Writer Paul Abbott tells Jon Creamer about finding the tone for No Offence and the right way to make writers work together

With credits under his belt like Shameless, State of Play, Clocking Off and Touching Evil, you wouldn’t expect Paul Abbott to get ‘stuck’.

But his latest drama series, the dark and funny No Offence that centres on a group of CID officers in Manchester, proved to be a tough one to birth.

The idea was solid, says Abbott. “I wanted to write a jet black comedy cop show” but the trouble was getting the tone right: “That’s taken ten years,” he says. The difficulty was finding a way between comedy and drama that wasn’t “comedy drama.”

His initial drafts “came out like garbage. It was too fat and it was too vulgar. It was like fly trap paper. You just got stuck in policing stuff or stuck in a comedy riff.” And even when he started working on it with a team of writers “the comedy thing got in the way. We were getting cop lines then gags, cop lines then gags. Even up to draft three or four. These things have to come together.”

### Given information
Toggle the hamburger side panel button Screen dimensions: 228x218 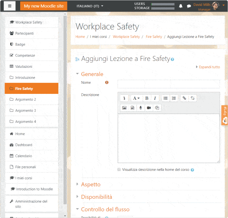(x=10, y=6)
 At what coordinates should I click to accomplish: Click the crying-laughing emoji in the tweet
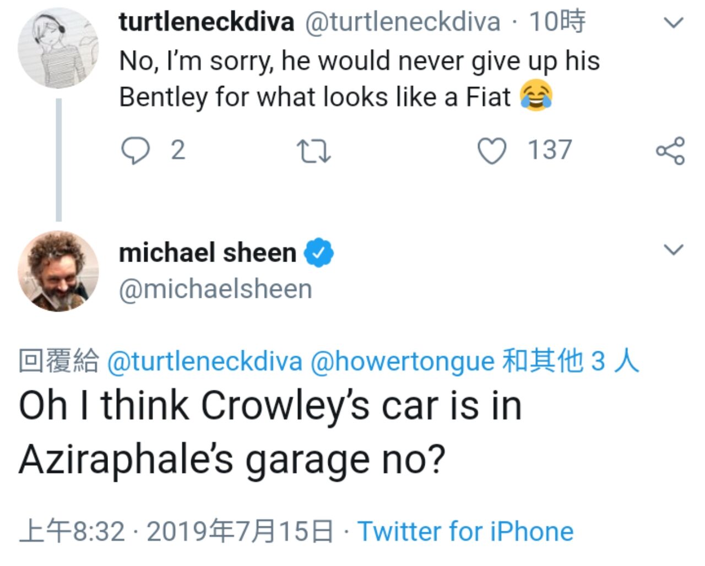coord(536,96)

### Exercises
- A) According to the article about No Offence, how long did it take Paul Abbott to get the show's tone right?
- B) Quote the passage of the article about No Offence that opens with the words containing "With credits under" and closes with "one to birth.".

### Answers to the tasks
- A) Ten years.

- B)
With credits under his belt like Shameless, State of Play, Clocking Off and Touching Evil, you wouldn’t expect Paul Abbott to get ‘stuck’.

But his latest drama series, the dark and funny No Offence that centres on a group of CID officers in Manchester, proved to be a tough one to birth.